=== AVAILABLE DATA ===

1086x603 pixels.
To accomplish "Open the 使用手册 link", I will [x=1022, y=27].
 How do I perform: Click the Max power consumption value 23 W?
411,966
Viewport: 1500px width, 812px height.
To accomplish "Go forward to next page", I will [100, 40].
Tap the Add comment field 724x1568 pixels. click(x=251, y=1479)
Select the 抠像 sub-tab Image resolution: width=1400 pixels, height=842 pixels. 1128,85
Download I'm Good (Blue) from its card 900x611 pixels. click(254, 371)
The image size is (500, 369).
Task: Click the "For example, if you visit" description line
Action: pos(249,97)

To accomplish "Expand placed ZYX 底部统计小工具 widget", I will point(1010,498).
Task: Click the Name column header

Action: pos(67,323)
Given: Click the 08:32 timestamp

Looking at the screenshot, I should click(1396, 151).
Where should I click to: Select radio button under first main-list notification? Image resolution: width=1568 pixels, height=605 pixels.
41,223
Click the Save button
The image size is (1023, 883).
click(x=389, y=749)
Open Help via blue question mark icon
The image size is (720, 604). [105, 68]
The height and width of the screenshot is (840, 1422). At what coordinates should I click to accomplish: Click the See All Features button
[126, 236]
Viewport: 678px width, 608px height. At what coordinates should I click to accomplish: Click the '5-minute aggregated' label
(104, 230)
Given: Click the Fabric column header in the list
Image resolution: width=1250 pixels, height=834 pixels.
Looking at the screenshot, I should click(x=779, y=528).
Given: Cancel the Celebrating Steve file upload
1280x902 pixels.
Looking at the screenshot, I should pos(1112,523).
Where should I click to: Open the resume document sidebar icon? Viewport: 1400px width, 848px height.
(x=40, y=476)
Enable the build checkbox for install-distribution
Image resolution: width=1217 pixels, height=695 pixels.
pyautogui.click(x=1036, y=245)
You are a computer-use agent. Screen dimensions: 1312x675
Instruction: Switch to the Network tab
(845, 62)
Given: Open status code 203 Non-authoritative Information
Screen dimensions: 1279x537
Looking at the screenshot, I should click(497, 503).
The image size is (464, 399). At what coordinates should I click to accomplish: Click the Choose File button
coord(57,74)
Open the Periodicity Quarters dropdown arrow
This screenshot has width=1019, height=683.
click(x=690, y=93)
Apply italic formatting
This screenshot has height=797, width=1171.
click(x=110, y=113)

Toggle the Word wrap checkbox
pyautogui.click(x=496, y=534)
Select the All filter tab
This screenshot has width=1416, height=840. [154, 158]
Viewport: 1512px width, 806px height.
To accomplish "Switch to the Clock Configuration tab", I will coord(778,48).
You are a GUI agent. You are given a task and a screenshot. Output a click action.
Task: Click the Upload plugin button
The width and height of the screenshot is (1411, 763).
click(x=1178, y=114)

===

## WRITTEN REQUEST
Reproduce all of the material above line for line, without changing anything.

## SOLUTION TO THE PROBLEM
1086x603 pixels.
To accomplish "Open the 使用手册 link", I will [x=1022, y=27].
 How do I perform: Click the Max power consumption value 23 W?
411,966
Viewport: 1500px width, 812px height.
To accomplish "Go forward to next page", I will [100, 40].
Tap the Add comment field 724x1568 pixels. click(x=251, y=1479)
Select the 抠像 sub-tab Image resolution: width=1400 pixels, height=842 pixels. 1128,85
Download I'm Good (Blue) from its card 900x611 pixels. click(254, 371)
The image size is (500, 369).
Task: Click the "For example, if you visit" description line
Action: pos(249,97)

To accomplish "Expand placed ZYX 底部统计小工具 widget", I will point(1010,498).
Task: Click the Name column header

Action: pos(67,323)
Given: Click the 08:32 timestamp

Looking at the screenshot, I should click(1396, 151).
Where should I click to: Select radio button under first main-list notification? Image resolution: width=1568 pixels, height=605 pixels.
41,223
Click the Save button
The image size is (1023, 883).
click(x=389, y=749)
Open Help via blue question mark icon
The image size is (720, 604). [105, 68]
The height and width of the screenshot is (840, 1422). At what coordinates should I click to accomplish: Click the See All Features button
[126, 236]
Viewport: 678px width, 608px height. At what coordinates should I click to accomplish: Click the '5-minute aggregated' label
(104, 230)
Given: Click the Fabric column header in the list
Image resolution: width=1250 pixels, height=834 pixels.
Looking at the screenshot, I should click(x=779, y=528).
Given: Cancel the Celebrating Steve file upload
1280x902 pixels.
Looking at the screenshot, I should pos(1112,523).
Where should I click to: Open the resume document sidebar icon? Viewport: 1400px width, 848px height.
(x=40, y=476)
Enable the build checkbox for install-distribution
Image resolution: width=1217 pixels, height=695 pixels.
pyautogui.click(x=1036, y=245)
You are a computer-use agent. Screen dimensions: 1312x675
Instruction: Switch to the Network tab
(845, 62)
Given: Open status code 203 Non-authoritative Information
Screen dimensions: 1279x537
Looking at the screenshot, I should click(497, 503).
The image size is (464, 399). At what coordinates should I click to accomplish: Click the Choose File button
coord(57,74)
Open the Periodicity Quarters dropdown arrow
This screenshot has width=1019, height=683.
click(x=690, y=93)
Apply italic formatting
This screenshot has height=797, width=1171.
click(x=110, y=113)

Toggle the Word wrap checkbox
pyautogui.click(x=496, y=534)
Select the All filter tab
This screenshot has width=1416, height=840. [154, 158]
Viewport: 1512px width, 806px height.
To accomplish "Switch to the Clock Configuration tab", I will coord(778,48).
You are a GUI agent. You are given a task and a screenshot. Output a click action.
Task: Click the Upload plugin button
The width and height of the screenshot is (1411, 763).
click(x=1178, y=114)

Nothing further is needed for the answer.